Work task: Leave out the pictures, and copy exactly the lines from the line with "Task: Switch to 公司入款記錄 tab" through the last line of the data below.

━━━━

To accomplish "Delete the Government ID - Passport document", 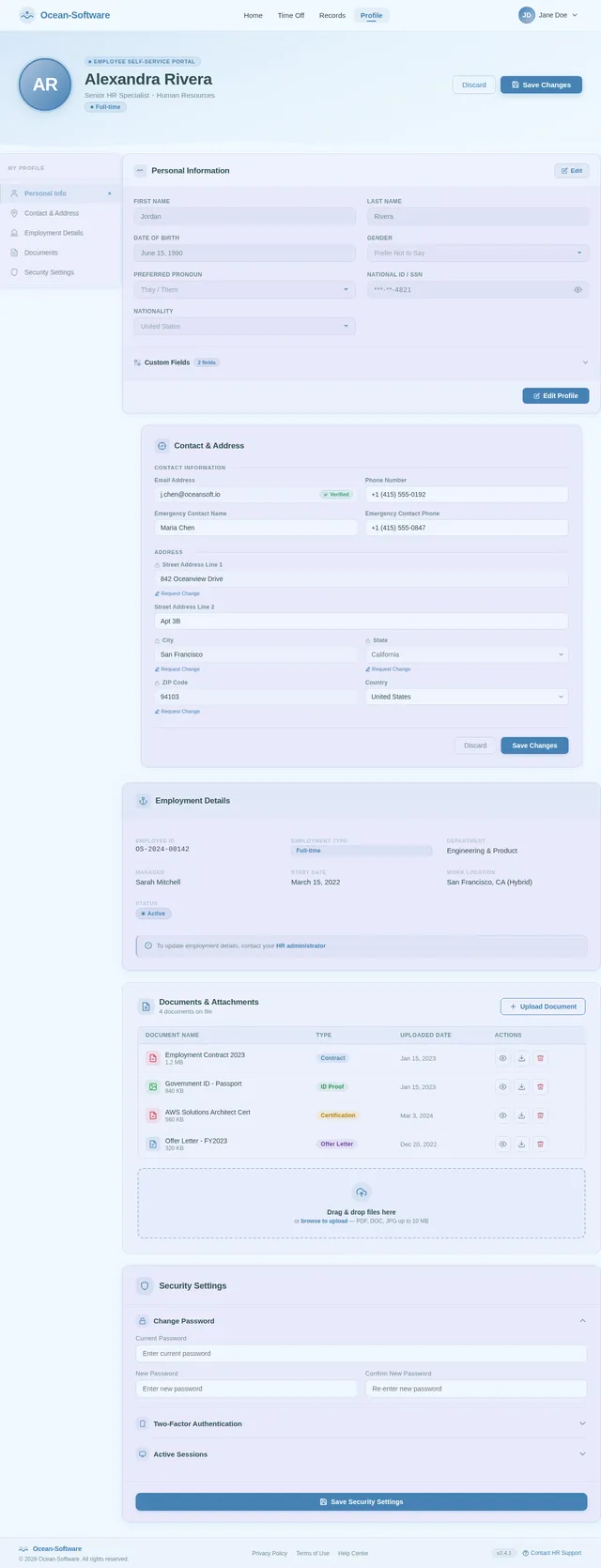I will 540,1087.
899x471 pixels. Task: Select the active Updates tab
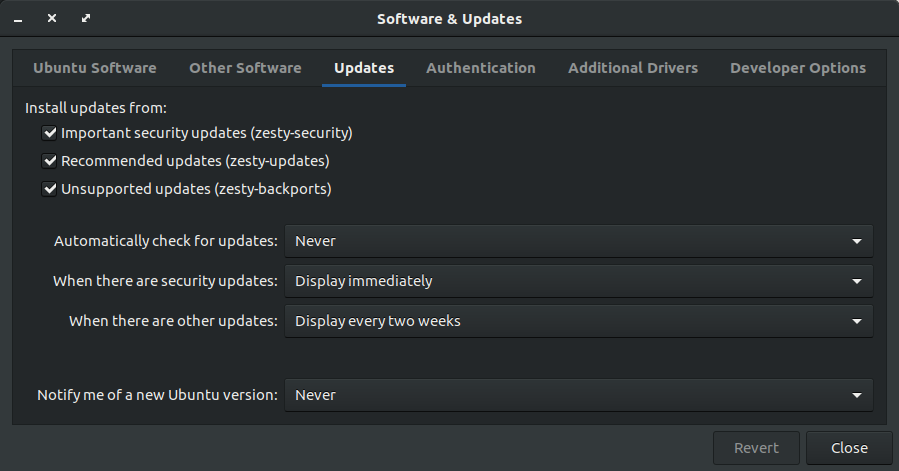coord(364,68)
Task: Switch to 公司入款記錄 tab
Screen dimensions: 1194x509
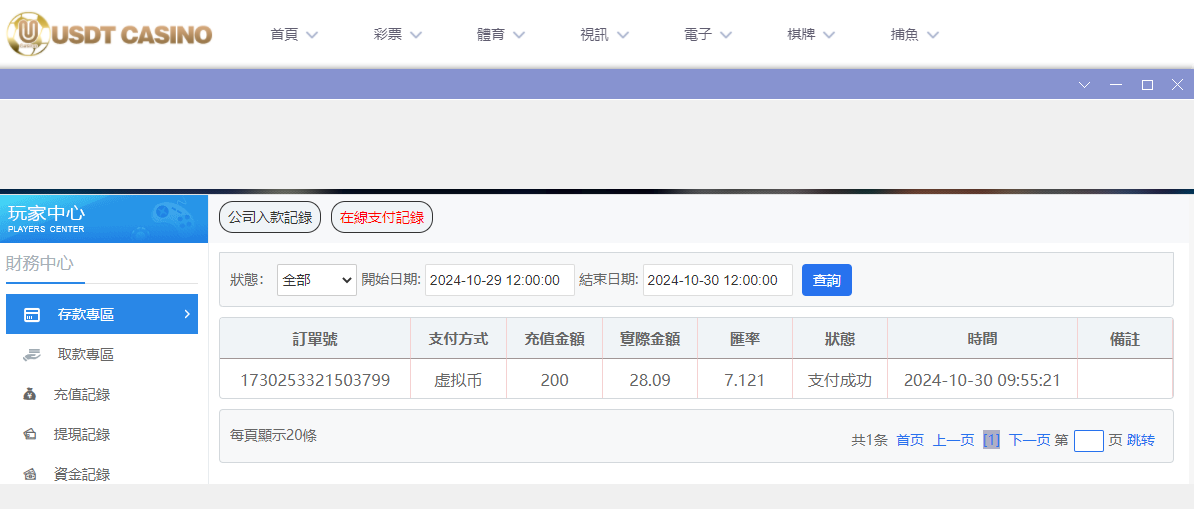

━━━━

Output:
Task: Switch to 公司入款記錄 tab
Screen dimensions: 1194x509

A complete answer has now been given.